What this means is that each function of the form $g(y,z)\delta(x-x_0)$ is an eigenstate of the $X$ operator, with eigenvalue $x_0$. So we can have something like $g(y,z)=\delta(y-y_0)\delta(z-z_0)$, which would also be an eigenstate of the $Y$ and $Z$ operators (with eigenvalues $y_0$ and $z_0$ respectively), or some other linear combination, which would no longer be an eigenstate of $Y$ and $Z$.
OK. So what happens when we observe $X$ taking the value $x$? You might think that the state just turns into some randomly chosen eigenstate with the observed eigenvalue $x$. But if you think about it, this would be quite unphysical, as this would mean our $X$-observation would magically change our knowledge about the $y$ and $z$ positions too (for example, if the state collapsed into a state that is also an eigenstate of $Y$, we would have accidentally completely measured the $y$ position) -- but we can certainly design experiments in which an observation of an $x$ position does not so radically rattle the particle in the $y$ and $z$ directions.

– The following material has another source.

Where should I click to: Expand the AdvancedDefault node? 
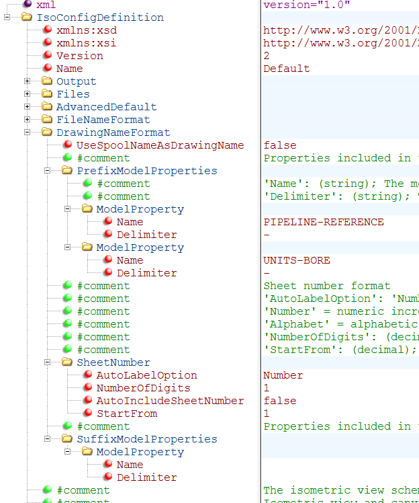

Another way to think about this is that the eigenvalues of an operator are the measurements we're getting out. If a state is already in an eigenspace corresponding to the eigenvalue $\lambda$, and we "measure" the observable again (i.e. do nothing), the state shouldn't change.
So we don't want the observation to change the $y$ and $z$ probability information in any way -- so what we're looking for is a projection of the state into the eigenspace with eigenvalue $x$. This is in line with our discussion of the generalised Born's rule in the last article -- but it is an additional postulate of quantum mechanics, or rather generalises the existing postulate about states projecting randomly into eigenstates.
Weren't the eigenvalues completely irrelevant? You ask. You can just make the eigenvalues whatever you want, they're just labels to the eigenstates, right? Not really -- the eigenvalues are exactly what you measure. You can choose to measure any function of them, but if you use a function that isn't injective, you are measuring less information about the system, and you're collapsing the state "less" in this sense.
(Unlike in the projection above, the subspace being projected onto upon measurement of X is itself an infinite-dimensional space, spanned by the different positions Y and Z an take. Oh, and we have to normalise the projected state.)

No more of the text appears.